Bachmann-Preis: John Wrays Risiko hat sich gelohnt
Klagenfurt (APA) - Beinahe hatte man schon gedacht, er könne sich als zu gut für den Bachmann-Preis erweisen. Zu leichtfüßig wechsle John Wr...
Klagenfurt (APA) - Beinahe hatte man schon gedacht, er könne sich als zu gut für den Bachmann-Preis erweisen. Zu leichtfüßig wechsle John Wray in seinem Text „Madrigal“ die Genres, deren perfekte Beherrschung er zu ostentativ vorführe, lautete der einzige Vorwurf der Jury. Doch am Ende konnte der Austro-Amerikaner gleich mit seinem ersten literarischen Text auf Deutsch den neuen Deutschlandfunk-Preis gewinnen.
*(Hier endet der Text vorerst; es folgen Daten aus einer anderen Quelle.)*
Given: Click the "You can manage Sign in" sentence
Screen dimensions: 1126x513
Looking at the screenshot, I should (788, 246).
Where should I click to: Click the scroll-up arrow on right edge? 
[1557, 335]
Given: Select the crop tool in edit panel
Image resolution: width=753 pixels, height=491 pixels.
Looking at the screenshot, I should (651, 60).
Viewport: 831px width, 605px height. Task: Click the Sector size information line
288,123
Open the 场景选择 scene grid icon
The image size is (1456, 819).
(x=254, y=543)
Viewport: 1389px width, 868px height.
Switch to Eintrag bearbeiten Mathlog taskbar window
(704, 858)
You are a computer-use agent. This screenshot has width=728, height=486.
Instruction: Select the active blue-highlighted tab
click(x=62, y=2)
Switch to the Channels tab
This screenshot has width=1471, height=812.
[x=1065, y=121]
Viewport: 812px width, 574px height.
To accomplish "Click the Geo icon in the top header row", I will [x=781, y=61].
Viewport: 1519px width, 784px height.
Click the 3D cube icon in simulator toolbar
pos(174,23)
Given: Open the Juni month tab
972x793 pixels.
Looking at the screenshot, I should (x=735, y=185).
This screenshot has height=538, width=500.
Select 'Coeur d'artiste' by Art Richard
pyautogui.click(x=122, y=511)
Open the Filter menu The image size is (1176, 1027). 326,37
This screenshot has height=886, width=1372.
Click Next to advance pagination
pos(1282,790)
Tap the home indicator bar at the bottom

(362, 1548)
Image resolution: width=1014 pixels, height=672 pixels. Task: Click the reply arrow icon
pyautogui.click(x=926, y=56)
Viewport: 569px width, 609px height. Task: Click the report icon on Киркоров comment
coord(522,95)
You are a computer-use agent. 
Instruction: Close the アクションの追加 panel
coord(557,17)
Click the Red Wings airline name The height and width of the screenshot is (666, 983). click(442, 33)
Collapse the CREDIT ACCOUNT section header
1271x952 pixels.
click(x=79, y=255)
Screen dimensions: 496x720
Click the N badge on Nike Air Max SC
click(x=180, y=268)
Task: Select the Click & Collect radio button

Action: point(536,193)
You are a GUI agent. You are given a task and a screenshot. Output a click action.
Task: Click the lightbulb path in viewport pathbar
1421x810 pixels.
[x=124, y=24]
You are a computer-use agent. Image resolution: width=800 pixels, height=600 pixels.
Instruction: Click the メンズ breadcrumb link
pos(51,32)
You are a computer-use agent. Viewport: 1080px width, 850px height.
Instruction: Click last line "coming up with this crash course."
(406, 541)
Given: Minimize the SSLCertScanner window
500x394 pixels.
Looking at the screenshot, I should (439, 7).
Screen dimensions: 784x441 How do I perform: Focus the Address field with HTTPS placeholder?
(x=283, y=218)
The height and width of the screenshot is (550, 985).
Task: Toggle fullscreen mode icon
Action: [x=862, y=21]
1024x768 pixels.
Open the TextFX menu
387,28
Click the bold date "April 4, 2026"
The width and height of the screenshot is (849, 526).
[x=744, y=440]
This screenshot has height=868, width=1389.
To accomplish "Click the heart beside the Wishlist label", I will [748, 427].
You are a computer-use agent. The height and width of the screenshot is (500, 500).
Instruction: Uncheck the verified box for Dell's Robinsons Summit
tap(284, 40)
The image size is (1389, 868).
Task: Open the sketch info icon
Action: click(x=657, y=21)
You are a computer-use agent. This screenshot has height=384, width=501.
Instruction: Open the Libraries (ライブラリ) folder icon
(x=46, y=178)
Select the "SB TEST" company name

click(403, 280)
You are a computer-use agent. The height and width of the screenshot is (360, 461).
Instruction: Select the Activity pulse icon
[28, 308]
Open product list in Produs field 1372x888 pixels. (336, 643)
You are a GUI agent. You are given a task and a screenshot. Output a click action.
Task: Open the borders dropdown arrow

Seine bisherigen drei großen, auf Deutsch übersetzten Romane - „Die rechte Hand des Schlafes“, „Retter der Welt“ und „Das Geheimnis der verlorenen Zeit“ - hat der Sohn einer Kärntner Onkologin und eines US-amerikanischen Leukämieforschers auf Englisch geschrieben. Im „Schwebezustand“ zwischen zwei Sprachen und zwei Kulturen aufgewachsen und als Leser mit deutschsprachiger Literatur seit Kindheit vertraut (erstes erinnertes Buch: „Peterchens Mondfahrt“), hat er es als Autor erstmals gewagt, auf Deutsch zu schreiben. „Auf Deutsch denke ich anders, fühle mich anders, wage manches, das ich sonst nicht wagen würde. Und habe auch Angst vor Sachen, vor denen ich auf Englisch nie Angst haben würde“, sagte er im APA-Vorabinterview.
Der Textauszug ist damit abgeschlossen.